*** Brano da leggere ***

Quel giorno tu sarai (2022) di Kornel Mundruczò

Il regista ungherese che avevamo già apprezzato in Pieces of a woman torna a stupirci con questo film in cui viene affrontato in modo personale e potente il tema della memoria, senza indulgere in nessun artificio retorico e senza una sola sbavatura.

Un Olocausto non raccontato ma visto e sentito attraverso la sospensione della parola. Infatti, secondo il regista non si può narrare l’orrore (si finirebbe con l’impoverirlo o asservirlo al nostro bisogno di essere rassicurati)  ma solo approssimarsi a  esso attraverso un realismo crudissimo che ne moltiplica l’impatto.

Un lunghissimo piano sequenza di circa venti minuti ci immette in un antro, un luogo nero e spettrale che potrebbe essere stata una camera a gas di Auschwitz. Tre uomini armati di spazzolone e damigiane d’acqua cominciano a buttarne copiosamente sulle superfici nere e melmose. Provano a detergere vigorosamente ma senza successo. Più strofinano più la sporcizia emerge. Non si sa chi siano, ogni parola è soppressa, ci sono solo i corpi che attraversano come in una danza questo luogo di morte. Trovano residui, mura incrostate e capelli, tantissimi capelli, prima solo ciocche, poi vere e proprie funi che vengono quasi spurgate dai muri.  E mentre si pensa che qualcuno di loro stia cercando qualcosa, forse un oggetto appartenuto a una persona amata, si sente il pianto di un bambino.

***

Da svolgere
[A] Quanto dura il lunghissimo piano sequenza descritto nella recensione?
[B] Sostituisci "regista" con "cineasta" nel passo della recensione che parte da "Quel giorno tu" e termina con "una sola sbavatura.", poi riscrivi il passo.
[C] Secondo la recensione, che cosa trovano i tre uomini nel luogo che stanno pulendo? Elenca tutto.
I record non hanno alcun legame con la recensione.

*** Dati forniti ***

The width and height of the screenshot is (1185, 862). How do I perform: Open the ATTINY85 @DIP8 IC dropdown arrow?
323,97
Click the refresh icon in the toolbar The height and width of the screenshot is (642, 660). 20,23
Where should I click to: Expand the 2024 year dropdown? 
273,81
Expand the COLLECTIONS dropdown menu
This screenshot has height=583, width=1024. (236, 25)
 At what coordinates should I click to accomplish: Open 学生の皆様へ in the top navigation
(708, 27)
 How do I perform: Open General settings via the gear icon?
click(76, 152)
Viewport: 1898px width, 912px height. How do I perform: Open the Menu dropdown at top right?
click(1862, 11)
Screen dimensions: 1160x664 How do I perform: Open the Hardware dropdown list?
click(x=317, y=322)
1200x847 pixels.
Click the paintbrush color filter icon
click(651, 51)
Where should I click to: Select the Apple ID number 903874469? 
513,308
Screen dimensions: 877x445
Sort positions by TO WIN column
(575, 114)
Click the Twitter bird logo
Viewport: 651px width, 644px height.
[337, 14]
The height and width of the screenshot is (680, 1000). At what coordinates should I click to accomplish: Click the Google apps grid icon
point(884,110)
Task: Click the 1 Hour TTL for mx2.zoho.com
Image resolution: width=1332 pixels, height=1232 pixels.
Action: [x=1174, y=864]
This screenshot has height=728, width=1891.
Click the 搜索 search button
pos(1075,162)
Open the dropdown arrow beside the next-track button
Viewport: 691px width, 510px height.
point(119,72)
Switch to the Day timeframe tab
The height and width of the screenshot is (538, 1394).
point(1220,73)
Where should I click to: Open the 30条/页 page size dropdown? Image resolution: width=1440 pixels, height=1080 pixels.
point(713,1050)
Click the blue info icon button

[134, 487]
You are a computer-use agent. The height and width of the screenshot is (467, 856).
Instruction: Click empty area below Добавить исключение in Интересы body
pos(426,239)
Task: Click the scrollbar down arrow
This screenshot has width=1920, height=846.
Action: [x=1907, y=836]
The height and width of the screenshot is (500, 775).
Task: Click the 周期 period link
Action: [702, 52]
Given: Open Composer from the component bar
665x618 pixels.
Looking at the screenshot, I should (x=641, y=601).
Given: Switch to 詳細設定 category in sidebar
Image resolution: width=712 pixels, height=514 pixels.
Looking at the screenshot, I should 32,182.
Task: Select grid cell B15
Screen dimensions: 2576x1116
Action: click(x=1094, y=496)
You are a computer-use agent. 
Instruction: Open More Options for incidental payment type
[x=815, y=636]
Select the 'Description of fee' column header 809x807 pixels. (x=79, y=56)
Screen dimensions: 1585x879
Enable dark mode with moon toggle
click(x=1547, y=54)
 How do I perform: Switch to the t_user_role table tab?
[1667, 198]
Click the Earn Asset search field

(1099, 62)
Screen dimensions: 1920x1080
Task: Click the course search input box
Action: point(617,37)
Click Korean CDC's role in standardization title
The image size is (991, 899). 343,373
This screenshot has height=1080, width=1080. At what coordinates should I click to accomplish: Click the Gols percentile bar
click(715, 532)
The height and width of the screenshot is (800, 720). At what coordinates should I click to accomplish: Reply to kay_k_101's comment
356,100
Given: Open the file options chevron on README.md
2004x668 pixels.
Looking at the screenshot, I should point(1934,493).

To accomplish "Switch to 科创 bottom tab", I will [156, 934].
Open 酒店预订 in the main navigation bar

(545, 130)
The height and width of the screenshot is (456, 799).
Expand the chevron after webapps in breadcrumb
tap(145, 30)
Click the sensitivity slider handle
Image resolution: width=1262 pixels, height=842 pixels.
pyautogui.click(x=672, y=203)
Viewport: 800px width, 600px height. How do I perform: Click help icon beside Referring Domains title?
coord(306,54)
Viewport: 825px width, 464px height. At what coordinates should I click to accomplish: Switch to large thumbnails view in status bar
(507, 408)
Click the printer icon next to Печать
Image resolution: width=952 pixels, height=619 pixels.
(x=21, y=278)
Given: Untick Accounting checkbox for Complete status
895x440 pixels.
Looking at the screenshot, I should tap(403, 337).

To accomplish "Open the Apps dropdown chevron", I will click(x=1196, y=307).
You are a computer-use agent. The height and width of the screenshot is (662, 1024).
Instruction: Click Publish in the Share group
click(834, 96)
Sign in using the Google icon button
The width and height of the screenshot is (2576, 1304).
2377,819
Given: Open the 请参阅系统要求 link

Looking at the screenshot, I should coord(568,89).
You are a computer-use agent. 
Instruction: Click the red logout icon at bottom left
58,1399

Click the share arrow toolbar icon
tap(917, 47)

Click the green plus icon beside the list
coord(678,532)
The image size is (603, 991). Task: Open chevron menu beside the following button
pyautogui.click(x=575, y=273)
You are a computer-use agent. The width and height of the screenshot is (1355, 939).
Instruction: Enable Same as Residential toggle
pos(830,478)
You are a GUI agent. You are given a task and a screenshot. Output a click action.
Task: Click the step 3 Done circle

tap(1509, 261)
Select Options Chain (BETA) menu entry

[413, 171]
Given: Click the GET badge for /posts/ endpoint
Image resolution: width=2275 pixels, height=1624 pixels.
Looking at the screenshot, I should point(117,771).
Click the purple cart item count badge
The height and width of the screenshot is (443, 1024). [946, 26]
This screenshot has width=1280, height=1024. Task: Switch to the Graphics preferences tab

***

Risultati
[A] Circa venti minuti.

[B]
Quel giorno tu sarai (2022) di Kornel Mundruczò

Il cineasta ungherese che avevamo già apprezzato in Pieces of a woman torna a stupirci con questo film in cui viene affrontato in modo personale e potente il tema della memoria, senza indulgere in nessun artificio retorico e senza una sola sbavatura.

[C] Residui, mura incrostate, capelli